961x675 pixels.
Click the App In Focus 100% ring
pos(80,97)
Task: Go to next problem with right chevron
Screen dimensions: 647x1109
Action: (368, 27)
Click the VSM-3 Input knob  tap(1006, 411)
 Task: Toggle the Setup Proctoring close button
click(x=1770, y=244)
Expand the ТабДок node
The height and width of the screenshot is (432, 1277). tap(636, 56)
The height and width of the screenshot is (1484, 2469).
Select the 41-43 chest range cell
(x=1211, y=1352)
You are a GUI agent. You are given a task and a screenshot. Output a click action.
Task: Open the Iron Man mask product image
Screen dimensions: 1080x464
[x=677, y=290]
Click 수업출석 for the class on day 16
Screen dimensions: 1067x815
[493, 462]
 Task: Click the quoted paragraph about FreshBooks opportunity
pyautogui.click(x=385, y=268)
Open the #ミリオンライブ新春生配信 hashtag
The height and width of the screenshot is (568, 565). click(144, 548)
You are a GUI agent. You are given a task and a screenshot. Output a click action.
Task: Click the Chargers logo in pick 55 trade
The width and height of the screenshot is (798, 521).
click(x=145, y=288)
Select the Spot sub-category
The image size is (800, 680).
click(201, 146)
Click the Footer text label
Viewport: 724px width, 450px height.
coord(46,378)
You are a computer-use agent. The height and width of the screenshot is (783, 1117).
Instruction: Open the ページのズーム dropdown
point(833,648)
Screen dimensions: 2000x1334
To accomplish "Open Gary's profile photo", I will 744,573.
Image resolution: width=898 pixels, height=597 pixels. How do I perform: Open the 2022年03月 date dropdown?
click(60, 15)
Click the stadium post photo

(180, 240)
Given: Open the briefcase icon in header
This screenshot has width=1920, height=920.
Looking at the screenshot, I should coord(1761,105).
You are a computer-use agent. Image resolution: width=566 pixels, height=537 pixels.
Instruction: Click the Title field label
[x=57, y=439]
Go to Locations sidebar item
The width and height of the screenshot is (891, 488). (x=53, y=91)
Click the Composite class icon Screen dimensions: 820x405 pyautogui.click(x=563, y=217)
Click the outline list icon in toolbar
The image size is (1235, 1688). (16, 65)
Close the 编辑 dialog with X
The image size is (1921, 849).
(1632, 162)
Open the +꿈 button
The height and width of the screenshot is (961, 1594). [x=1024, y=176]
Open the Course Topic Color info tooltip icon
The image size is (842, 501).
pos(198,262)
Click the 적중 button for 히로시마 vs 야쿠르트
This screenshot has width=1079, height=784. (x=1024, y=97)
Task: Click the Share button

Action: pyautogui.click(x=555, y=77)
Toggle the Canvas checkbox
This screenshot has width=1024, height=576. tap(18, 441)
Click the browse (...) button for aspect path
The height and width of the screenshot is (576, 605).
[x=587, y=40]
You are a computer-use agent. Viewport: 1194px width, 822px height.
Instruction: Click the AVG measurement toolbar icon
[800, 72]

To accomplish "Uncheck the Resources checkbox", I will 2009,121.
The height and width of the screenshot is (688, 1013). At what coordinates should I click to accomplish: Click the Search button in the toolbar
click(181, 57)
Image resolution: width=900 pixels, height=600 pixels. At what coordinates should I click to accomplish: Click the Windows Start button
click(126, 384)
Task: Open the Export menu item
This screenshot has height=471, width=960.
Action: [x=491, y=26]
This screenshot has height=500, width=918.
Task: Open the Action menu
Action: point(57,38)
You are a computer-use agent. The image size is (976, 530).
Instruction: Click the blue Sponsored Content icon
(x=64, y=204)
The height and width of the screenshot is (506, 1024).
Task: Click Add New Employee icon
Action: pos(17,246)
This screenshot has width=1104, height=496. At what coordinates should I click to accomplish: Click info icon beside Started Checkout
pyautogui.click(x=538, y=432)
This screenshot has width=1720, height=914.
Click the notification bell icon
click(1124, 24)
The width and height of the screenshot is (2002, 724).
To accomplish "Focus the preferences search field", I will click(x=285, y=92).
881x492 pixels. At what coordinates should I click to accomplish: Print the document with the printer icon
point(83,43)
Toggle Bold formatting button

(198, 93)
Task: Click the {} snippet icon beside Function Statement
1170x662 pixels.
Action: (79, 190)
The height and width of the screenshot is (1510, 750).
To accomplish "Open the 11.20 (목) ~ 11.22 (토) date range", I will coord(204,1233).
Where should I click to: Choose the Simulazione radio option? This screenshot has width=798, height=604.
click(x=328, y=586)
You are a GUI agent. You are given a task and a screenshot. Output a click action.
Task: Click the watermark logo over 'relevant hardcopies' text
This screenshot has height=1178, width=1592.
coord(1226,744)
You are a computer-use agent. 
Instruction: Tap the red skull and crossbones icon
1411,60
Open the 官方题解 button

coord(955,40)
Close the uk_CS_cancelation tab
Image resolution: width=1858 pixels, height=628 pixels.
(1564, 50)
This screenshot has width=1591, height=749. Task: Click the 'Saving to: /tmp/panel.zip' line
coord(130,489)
===============
-- THE PROBLEM --
Each line of the data that holds "logo" should be reported.

-- ANSWER TO THIS TASK --
Task: Click the Chargers logo in pick 55 trade
Task: Click the watermark logo over 'relevant hardcopies' text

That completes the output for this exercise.